## EXTRAIT DE RÉFÉRENCE:
::::::::::

Sur le bien-fondé de l'impôt :

4. Aux termes de l'article 38 du code général des impôts, dont les dispositions sont applicables à l'impôt sur les sociétés en vertu de l'article 209 du même code : " 1. (...) le bénéfice imposable est le bénéfice net, déterminé d'après les résultats d'ensemble des opérations de toute nature effectuées par les entreprises, y compris notamment les cessions d'éléments quelconques de l'actif, soit en cours, soit en fin d'exploitation. 2. Le bénéfice net est constitué par la différence entre les valeurs de l'actif net à la clôture et à l'ouverture de la période dont les résultats doivent servir de base à l'impôt diminuée des suppléments d'apport et augmentée des prélèvements effectués au cours de cette période par l'exploitant ou par les associés. L'actif net s'entend de l'excédent des valeurs d'actif sur le total formé au passif par les créances des tiers, les amortissements et les provisions justifiés ".

En ce qui concerne la charge de la preuve :

5. Aux termes de l'article L. 192 du livre des procédures fiscales : " Lorsque l'une des commissions visées à l'article L. 59 (...) est saisi d'un litige ou d'une rectification, l'administration supporte la charge de la preuve en cas de réclamation, quel que soit l'avis rendu par la commission (...). / Toutefois, la charge de la preuve incombe au contribuable lorsque la comptabilité comporte de graves irrégularités et que l'imposition a été établie conformément à l'avis de la commission (...). La charge de la preuve des graves irrégularités invoquées par l'administration incombe, en tout état de cause, à cette dernière lorsque le litige ou la rectification est soumis au juge ".

6. Il ressort de la proposition de rectification du 24 août 2015 que l'administration fiscale a, d'une part, notamment relevé que l'entreprise n'était pas en mesure de garantir la continuité du chemin de révision entre les factures de vente ou d'achat et les écritures comptables correspondantes et inversement, et ce pour la totalité des enregistrements, le constat ayant été fait que le numéro de pièce inscrit en comptabilité était systématiquement différent de celui figurant sur la facture. L'administration a, d'autre part, constaté que l'entreprise ne respectait pas ses obligations comptables en présentant des enregistrements non effectués selon un ordre chronologique. Le service a ainsi pu, pour ces motifs, au demeurant non contestés, écarter la comptabilité informatisée présentée par la société GD Tours comme comportant de graves irrégularités. Par ailleurs, les cotisations supplémentaires d'impôt sur les sociétés ont été mises en recouvrement par l'administration conformément à l'avis de la commission départementale des impôts directs et des taxes sur le chiffre d'affaires de la Haute-Saône du 11 octobre 2016. Par suite, la charge de la preuve du mal-fondé des rectifications effectuées par le service incombe à la société GD Tours en vertu de l'article L. 192 du livre des procédures fiscales.

::::::::::

## PROBLÈMES À RÉSOUDRE:
1. D'après le texte sur le redressement fiscal de la société GD Tours, à quelle date la commission départementale des impôts directs et des taxes sur le chiffre d'affaires de la Haute-Saône a-t-elle rendu son avis ?
2. Prolongez, s'il vous plaît, le texte sur le redressement fiscal de la société GD Tours à partir de sa dernière phrase.
Le matériel qui suit n'est pas utile ici.

## DONNÉES BRUTES:
::::::::::

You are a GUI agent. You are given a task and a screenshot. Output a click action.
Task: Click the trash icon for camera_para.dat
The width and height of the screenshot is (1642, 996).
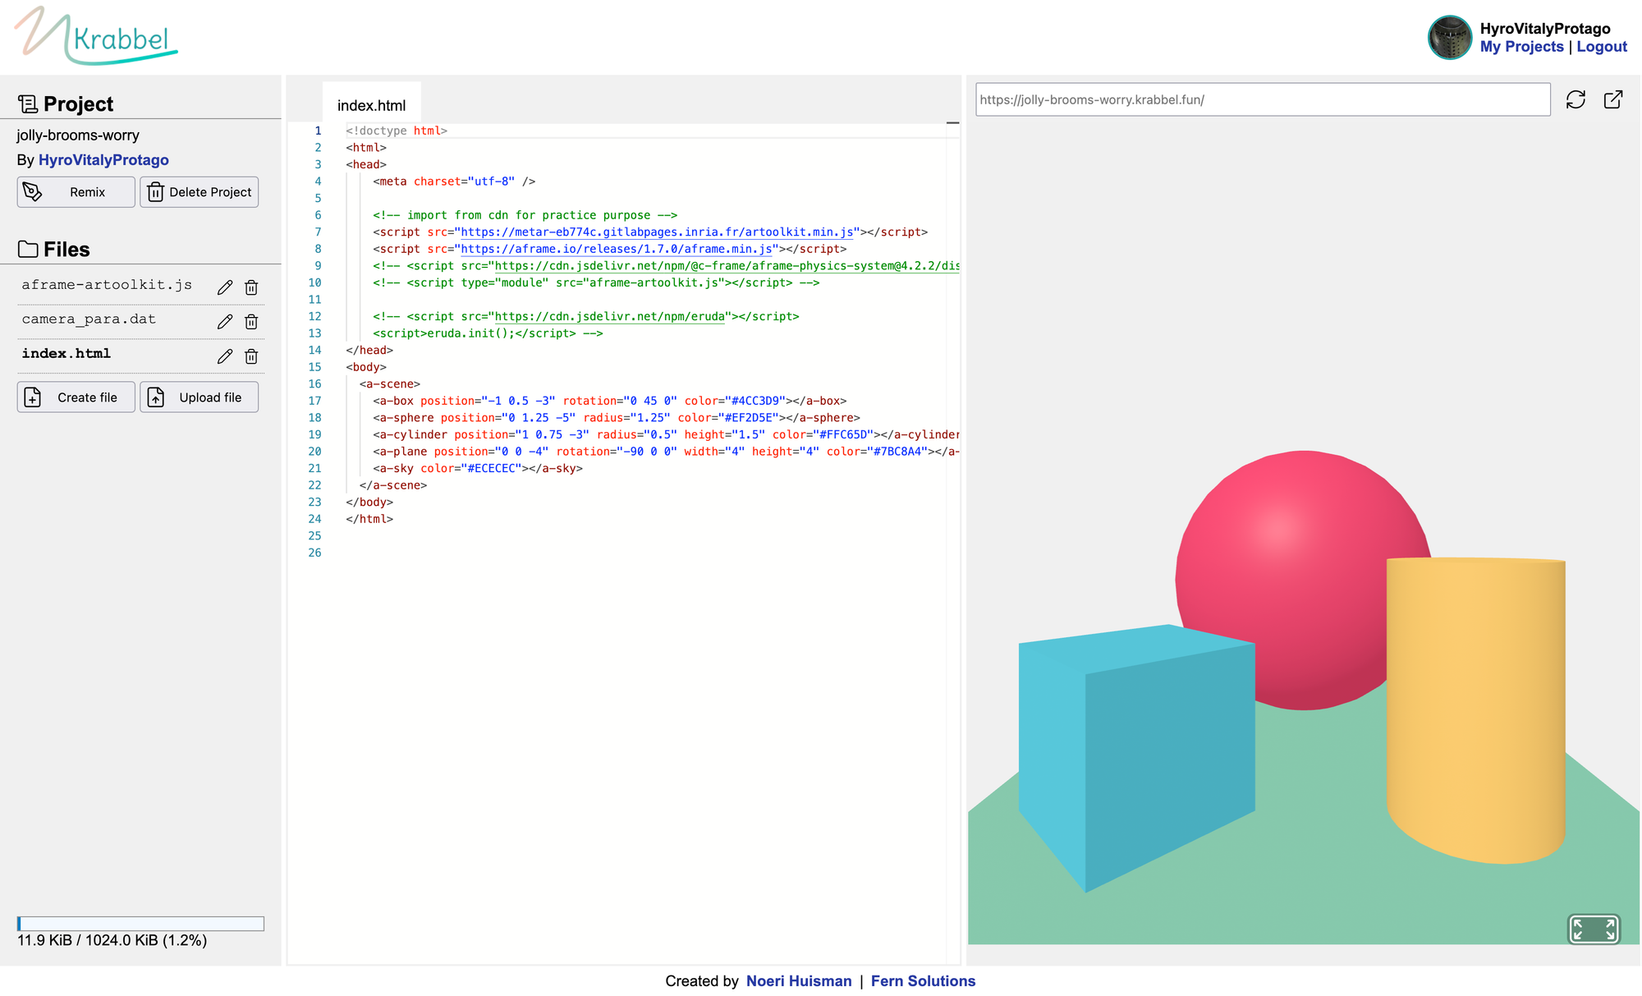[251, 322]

::::::::::

## RÉPONSES AUX EXERCICES:
1. Le 11 octobre 2016.

2.
En ce qui concerne le rattachement des créances acquises :

7. En vertu des dispositions combinées des articles 38 et 209 du code général des impôts, la créance acquise sur un tiers par une entreprise passible de l'impôt sur les sociétés doit être rattachée aux résultats de l'exercice au cours duquel cette créance est devenue certaine dans son principe et son montant. Aux termes du 2 bis de l'article 38 du même code, dans sa rédaction applicable aux années d'imposition en litige : " (...) les produits correspondant à des créances sur la clientèle ou à des versements reçus à l'avance en paiement du prix sont rattachés à l'exercice au cours duquel intervient la livraison des biens pour les ventes ou opérations assimilées et l'achèvement des prestations pour les fournitures de services ".

8. Il résulte de l'instruction que la société GD Tours se présente, dans les contrats qu'elle fait signer à ses clients, agences de voyages ou tours opérateurs, comme mandataire des compagnies aériennes auxquelles elle achète des billets de transport aérien, qu'elle se charge ensuite d'émettre pour ses clients. Elle agit ainsi comme intermédiaire entre les compagnies aériennes et ses clients.

9. Il ressort des modalités d'exercice de l'activité de prestations de services de la société GD Tours, telles qu'elles ressortent notamment des stipulations de l'article 6 des contrats conclus par la société avec ses clients, que ceux-ci versent, au moment de la signature du contrat, un acompte correspondant à 20% du montant hors taxe du prix des billets acquis et que le solde du prix intervient " au plus tard trente jours avant le départ, à l'émission des billets ". L'administration fiscale a considéré que le versement du solde caractérisait l'accord entre la société GD Tours et son client sur la chose et le prix tandis que l'émission des billets manifestait l'achèvement de la prestation unique de services réalisée au profit de son client, si bien que les produits issus de ces prestations de fourniture de billets devaient être rattachés à l'exercice au cours duquel les billets étaient émis trente jours avant le départ des voyageurs. Le service a alors déterminé le montant des commissions perçues par la société correspondant à des départs intervenant entre le 1er et le 31 juillet 2012, 2013 et 2014 respectivement, pour les rattacher, non pas à l'exercice débutant au 1er juillet, mais à l'exercice s'étant clôturé au 30 juin précédant, au cours duquel les contrats de fournitures de billets avaient été signés et les prestations avaient été achevées. Elle a rehaussé les résultats de la société GD Tours en conséquence, après application de la cascade.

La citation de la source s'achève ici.